SHORT TASK 1 | Quote the passage on Wilson's reforms below, starting at "In his inaugural" and ending at "bold economic reforms.".

ARTICLE |
[BEGIN]

In his inaugural address, Wilson acknowledged that industrialization had precipitated a crisis. “There can be no equality of opportunity,” he said, “if men and women and children be not shielded … from the consequences of great industrial and social processes which they cannot alter, control, or singly cope with.” Wilson was a Democrat, and labor interests and farmers — some previously radicalized in the People’s Party — were important components of his base. In the South, many of those voters also upheld strong support for white supremacy. Despite northern African Americans’ support for Wilson, his administration did little for those constituents. But he undertook bold economic reforms.

Democrats believed workers needed stronger government to intervene on their behalf, and by 1912 they were transforming themselves into a modern, state-building party. The Wilson administration achieved a series of landmark measures — at least as significant as those enacted during earlier administrations, and perhaps more so (Table 19.1). The most enduring was the federal progressive income tax. “Progressive,” in this case, referred to the fact that it was not a flat tax but rose progressively toward the top of the income scale. The tax, passed in the 1890s but rejected by the Supreme Court, was reenacted as the Sixteenth Amendment to the Constitution, ratified by the states in February 1913. The next year, Congress used the new power to enact an income tax of 1 to 7 percent on Americans with annual incomes of $4,000 or more. At a time when a white male wageworker might expect to make $800 per year, the tax affected less than 5 percent of households.

[END]

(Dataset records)
[BEGIN]

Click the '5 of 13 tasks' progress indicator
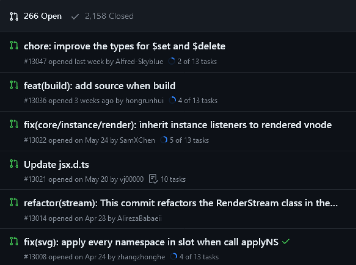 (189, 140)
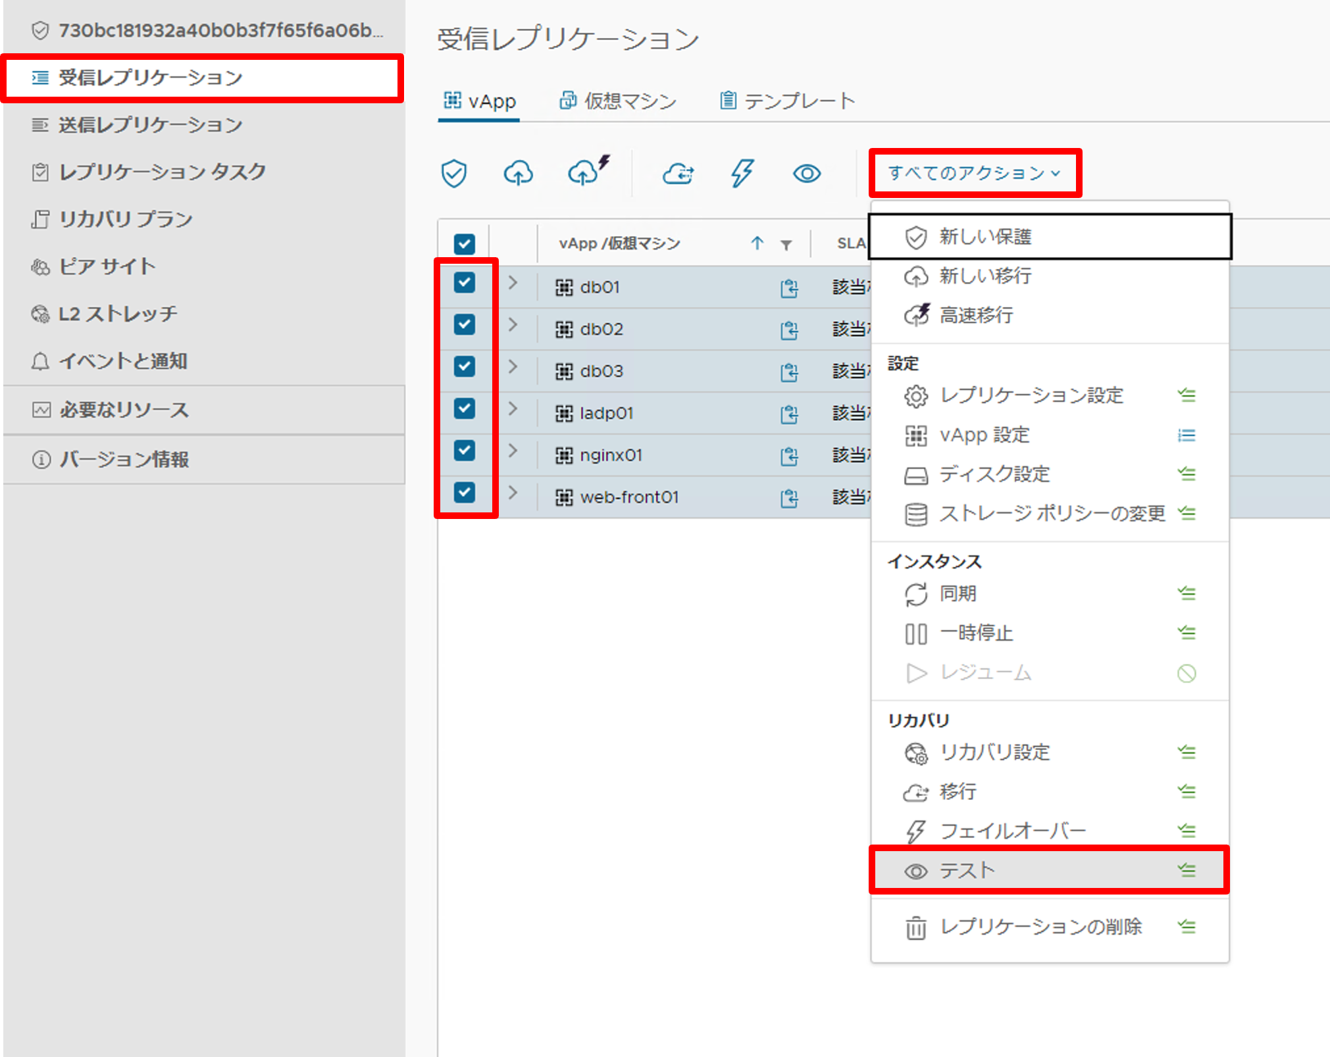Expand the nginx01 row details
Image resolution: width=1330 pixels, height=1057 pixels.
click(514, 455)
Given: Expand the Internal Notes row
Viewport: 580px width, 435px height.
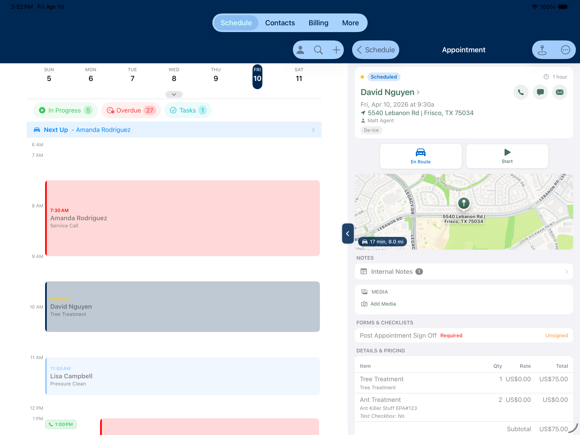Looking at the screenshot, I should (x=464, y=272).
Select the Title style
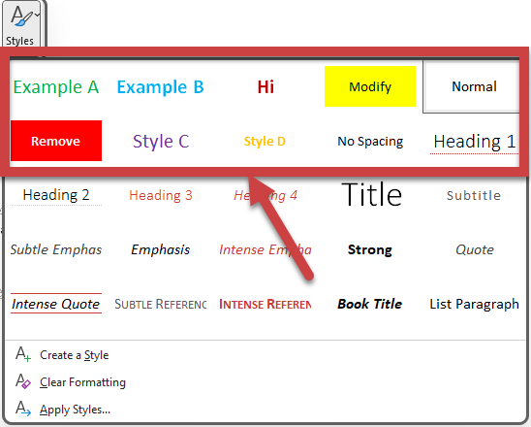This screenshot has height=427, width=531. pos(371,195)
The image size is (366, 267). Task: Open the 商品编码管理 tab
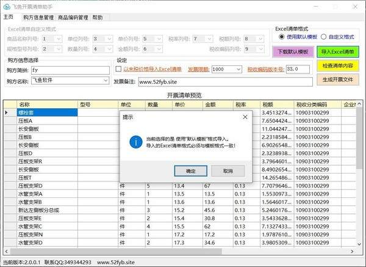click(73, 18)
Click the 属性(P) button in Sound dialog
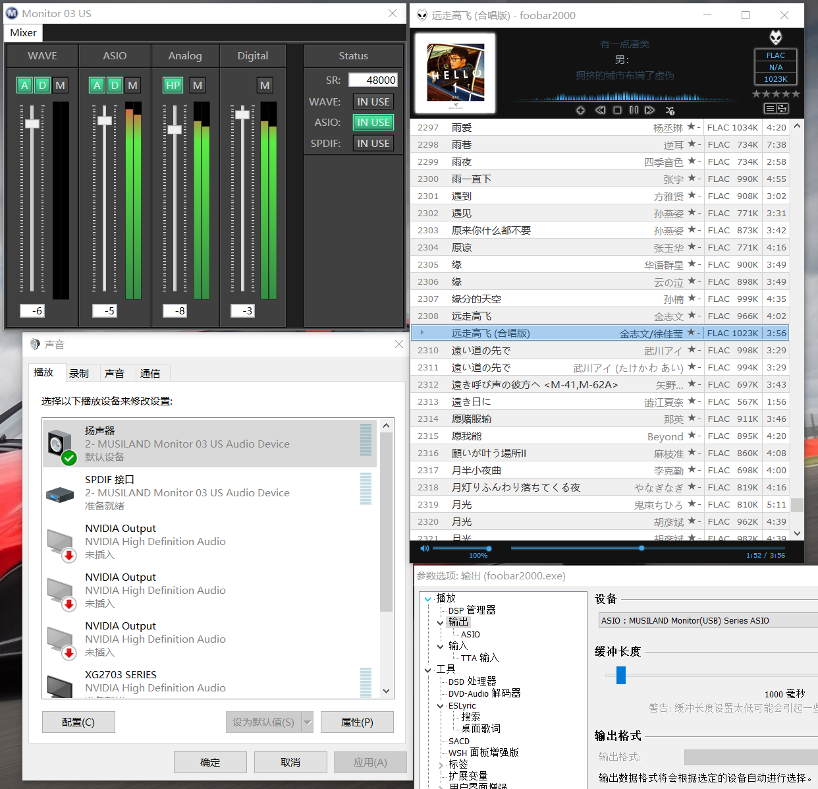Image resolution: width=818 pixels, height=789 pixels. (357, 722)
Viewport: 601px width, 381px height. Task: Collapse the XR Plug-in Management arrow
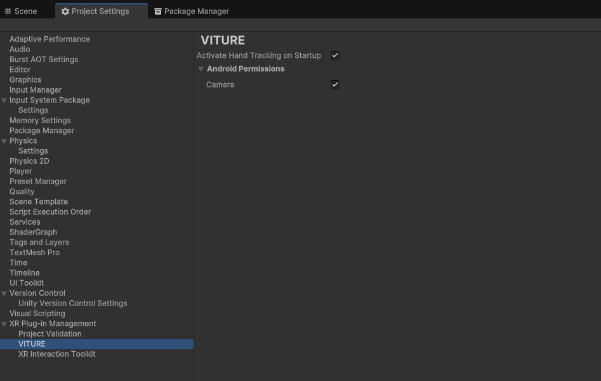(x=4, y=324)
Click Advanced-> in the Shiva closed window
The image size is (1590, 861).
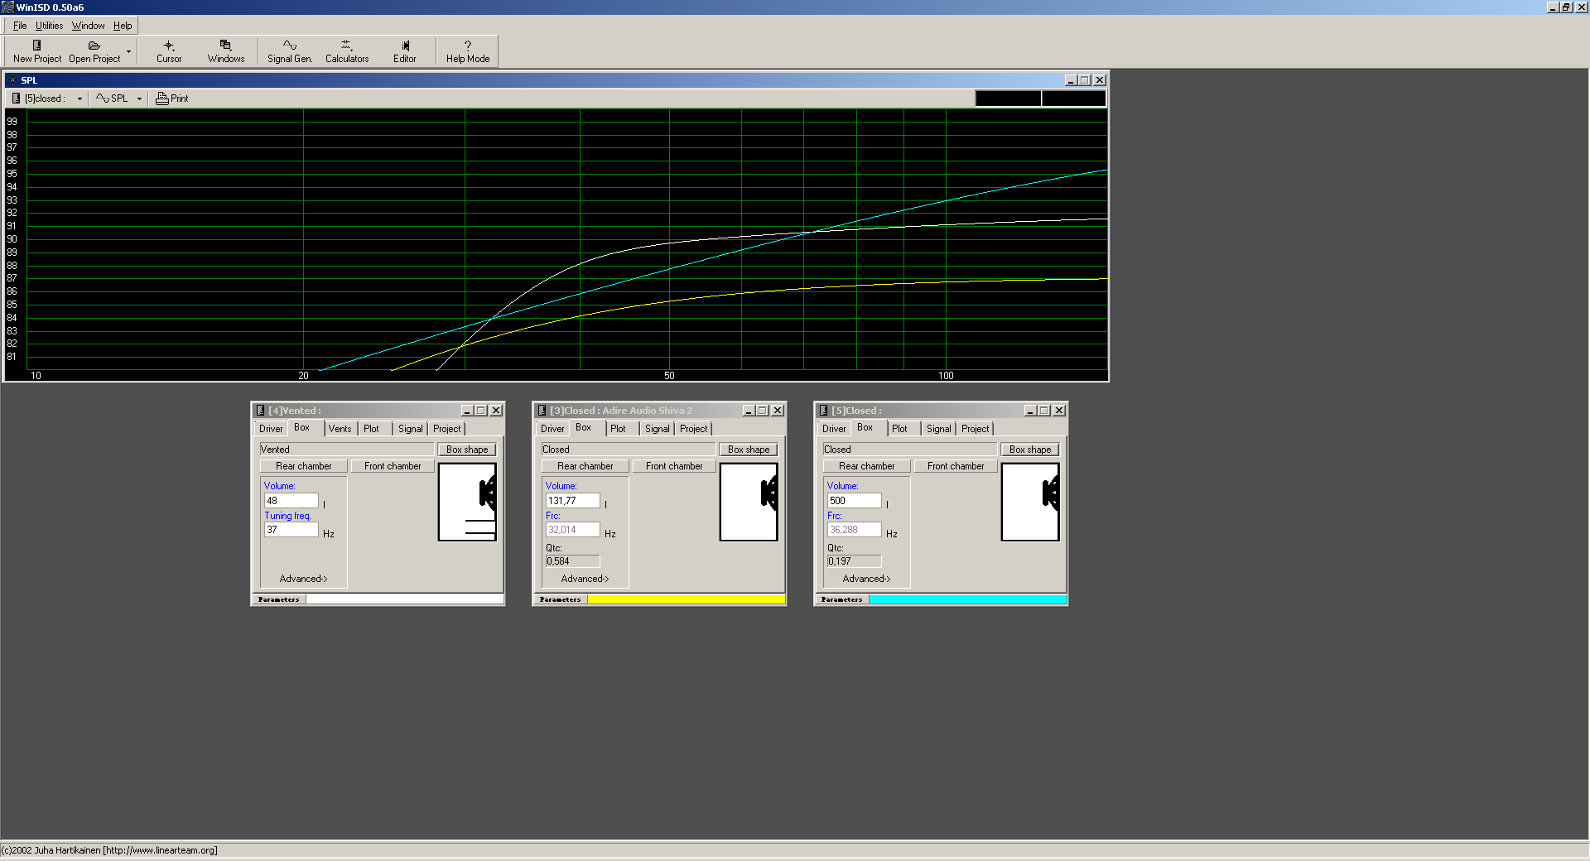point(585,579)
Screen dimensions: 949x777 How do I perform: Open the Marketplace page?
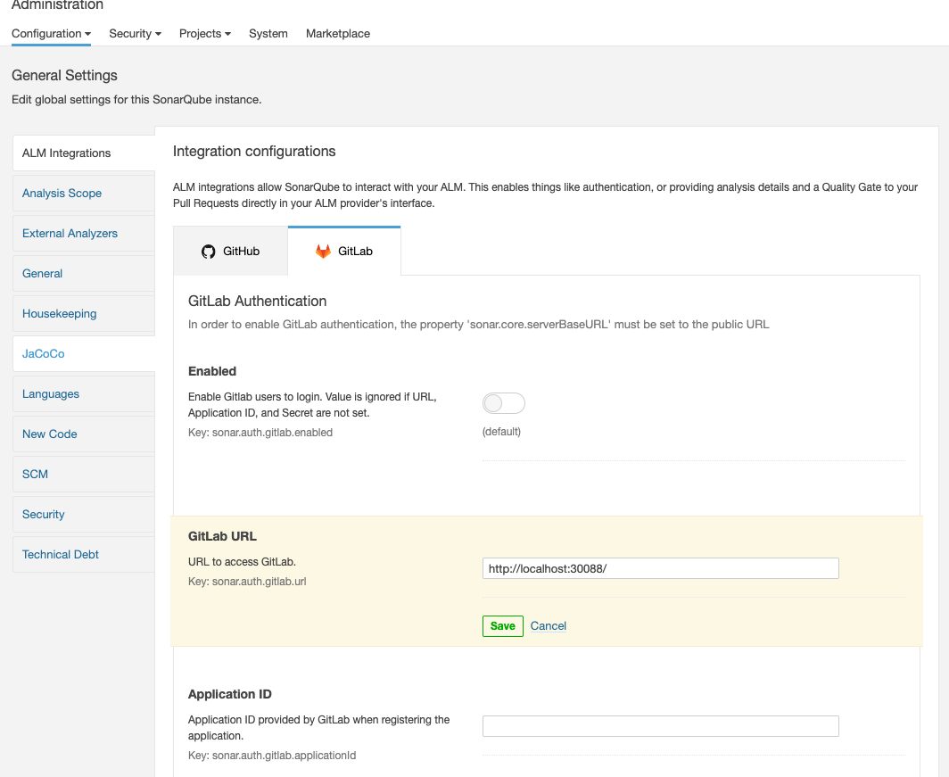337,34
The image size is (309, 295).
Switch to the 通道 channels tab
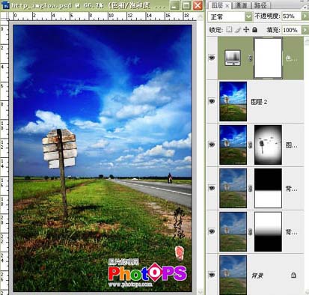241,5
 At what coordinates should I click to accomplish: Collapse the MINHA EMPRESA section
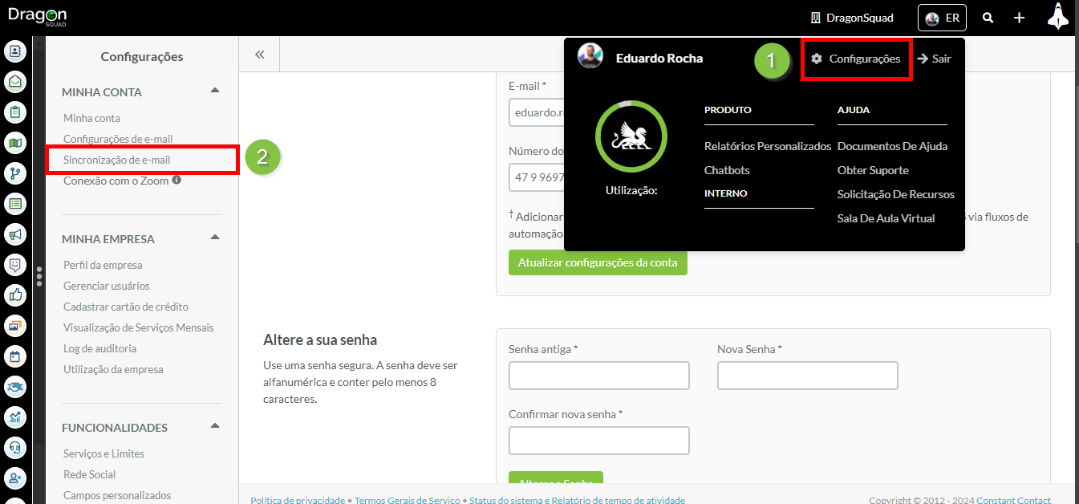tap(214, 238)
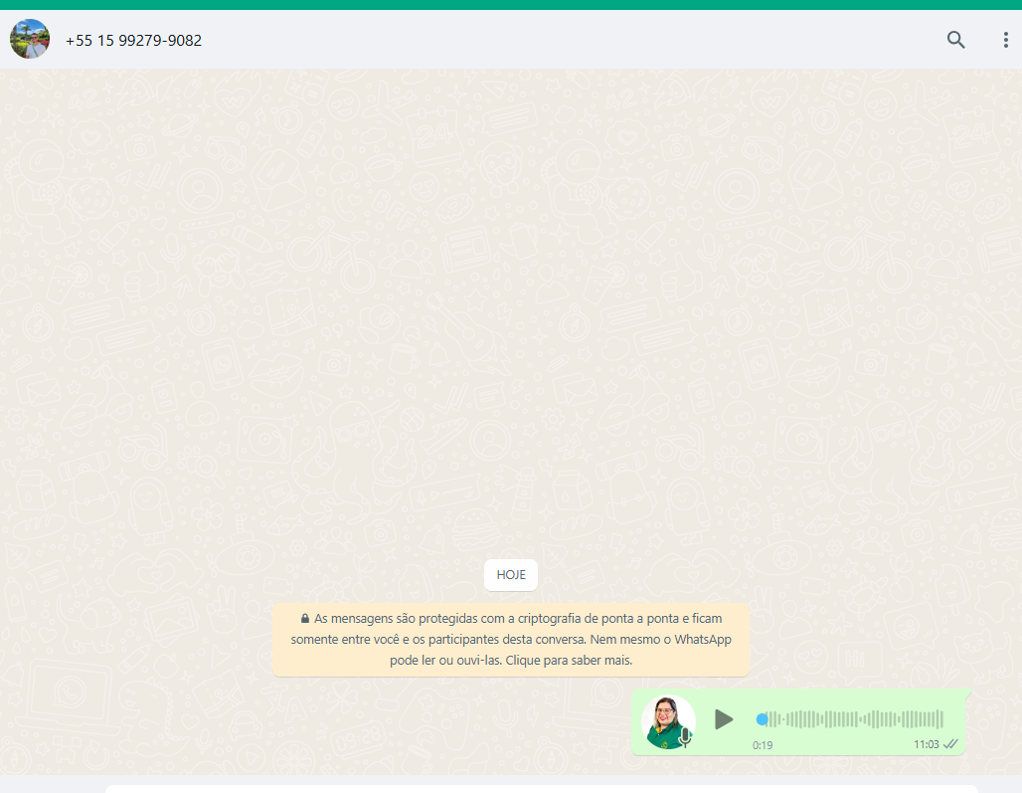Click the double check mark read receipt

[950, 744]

[END]

SHORT TASK 2 | Pick out each line of the dataset records above that contains the string "Viewport".

TASK ANSWER 1 |
In his inaugural address, Wilson acknowledged that industrialization had precipitated a crisis. “There can be no equality of opportunity,” he said, “if men and women and children be not shielded … from the consequences of great industrial and social processes which they cannot alter, control, or singly cope with.” Wilson was a Democrat, and labor interests and farmers — some previously radicalized in the People’s Party — were important components of his base. In the South, many of those voters also upheld strong support for white supremacy. Despite northern African Americans’ support for Wilson, his administration did little for those constituents. But he undertook bold economic reforms.

TASK ANSWER 2 |
Viewport: 580px width, 435px height.
Viewport: 601px width, 381px height. Task: Collapse the XR Plug-in Management arrow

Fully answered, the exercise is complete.